(Entries for locating text and elements)

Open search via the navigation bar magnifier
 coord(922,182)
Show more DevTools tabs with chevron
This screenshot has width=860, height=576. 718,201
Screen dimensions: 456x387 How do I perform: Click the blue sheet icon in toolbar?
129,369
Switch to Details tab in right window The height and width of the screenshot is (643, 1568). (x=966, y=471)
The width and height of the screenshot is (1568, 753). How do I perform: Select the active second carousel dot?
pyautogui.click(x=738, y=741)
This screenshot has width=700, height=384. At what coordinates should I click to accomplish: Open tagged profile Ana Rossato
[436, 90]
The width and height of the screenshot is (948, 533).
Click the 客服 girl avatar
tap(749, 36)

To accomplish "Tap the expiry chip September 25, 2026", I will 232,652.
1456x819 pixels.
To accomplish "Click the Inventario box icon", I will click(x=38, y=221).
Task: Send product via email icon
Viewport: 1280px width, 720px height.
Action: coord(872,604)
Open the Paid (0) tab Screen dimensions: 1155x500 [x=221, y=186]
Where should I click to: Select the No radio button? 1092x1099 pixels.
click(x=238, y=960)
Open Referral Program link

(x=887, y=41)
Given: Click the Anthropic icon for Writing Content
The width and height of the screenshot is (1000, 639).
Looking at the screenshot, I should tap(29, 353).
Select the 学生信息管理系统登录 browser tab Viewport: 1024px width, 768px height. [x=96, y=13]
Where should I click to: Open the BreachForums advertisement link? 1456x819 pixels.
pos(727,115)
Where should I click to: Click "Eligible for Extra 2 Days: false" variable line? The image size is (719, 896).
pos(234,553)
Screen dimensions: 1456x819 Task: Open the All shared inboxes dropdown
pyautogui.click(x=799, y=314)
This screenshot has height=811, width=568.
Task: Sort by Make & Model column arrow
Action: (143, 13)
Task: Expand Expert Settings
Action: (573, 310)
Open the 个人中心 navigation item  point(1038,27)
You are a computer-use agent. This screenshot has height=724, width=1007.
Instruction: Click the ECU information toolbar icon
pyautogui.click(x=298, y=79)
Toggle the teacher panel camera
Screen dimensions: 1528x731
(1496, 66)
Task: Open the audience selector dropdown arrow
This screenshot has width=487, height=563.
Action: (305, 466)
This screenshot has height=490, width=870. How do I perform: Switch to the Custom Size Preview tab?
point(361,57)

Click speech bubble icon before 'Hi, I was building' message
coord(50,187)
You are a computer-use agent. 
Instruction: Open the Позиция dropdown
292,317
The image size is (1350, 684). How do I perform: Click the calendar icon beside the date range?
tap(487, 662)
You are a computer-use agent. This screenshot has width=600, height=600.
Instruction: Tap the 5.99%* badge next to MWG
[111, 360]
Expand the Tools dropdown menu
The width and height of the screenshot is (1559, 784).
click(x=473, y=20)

## Goal of the exercise
Rescale the records, beginning at the line that contains "Where should I click to: Open" and stopping after the line that contains "pos(234,553)". Reproduce every line in that stretch, requests included, but multiply each coordinate in the answers by 1.45 and round it to a whole number with halves rounded up.

## Exercise result
Where should I click to: Open the BreachForums advertisement link? 1456x819 pixels.
pos(1054,167)
Where should I click to: Click "Eligible for Extra 2 Days: false" variable line? The image size is (719, 896).
pos(339,802)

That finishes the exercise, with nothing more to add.